People assume fraud work is dramatic, like you are chasing a villain in real time. In reality, it is more like being obsessed with details in a very specific way.
A lot of my day is asking questions that sound simple but are not. What signal do we trust? What happens when a dependency is slow? How do we protect customers without making the experience painful for people doing perfectly normal payments? It is less about hero moments and more about building decision flows that are careful, explainable, and resilient, because small choices matter when you are sitting in the middle of payments.
What is one challenge you faced at work that really helped you grow?

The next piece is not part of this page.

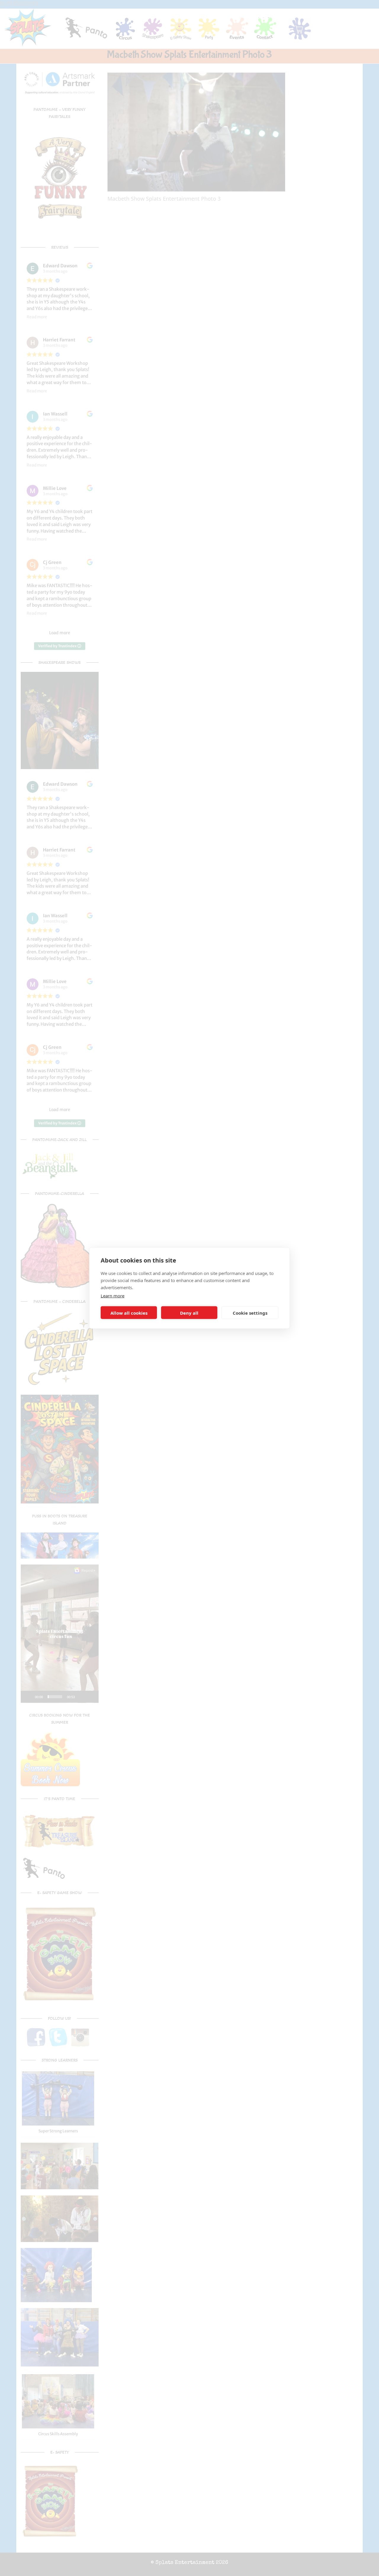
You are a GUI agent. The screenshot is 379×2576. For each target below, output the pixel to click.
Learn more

If I am honest, my biggest challenge early on was imposter syndrome. I was surrounded by people who had been doing this for years, and it took me a minute to stop treating every question like a test. What helped was that my team was genuinely welcoming. Over time, I learned that the fastest way to grow was to ask the question, get the context, and keep moving. That shift, from trying to appear confident to actually becoming confident through learning, changed everything.
If you could talk to your younger self about their job search, and especially about going to work at the firm, what advice would you give?
Be brave, and do not try to fit into one narrative of who you are. I used to think you had to pick a lane: the math person, the writer, the creative, the engineer. But people do not work like that. There are mathematical writers. There are people who love calligraphy and also love systems. Even someone like Steve Jobs is a reminder that taste, intuition, and humanity can sit right next to technology, and sometimes that mix is the whole point. You do not need to compress yourself into something simple to be taken seriously. The right place will let you be complex.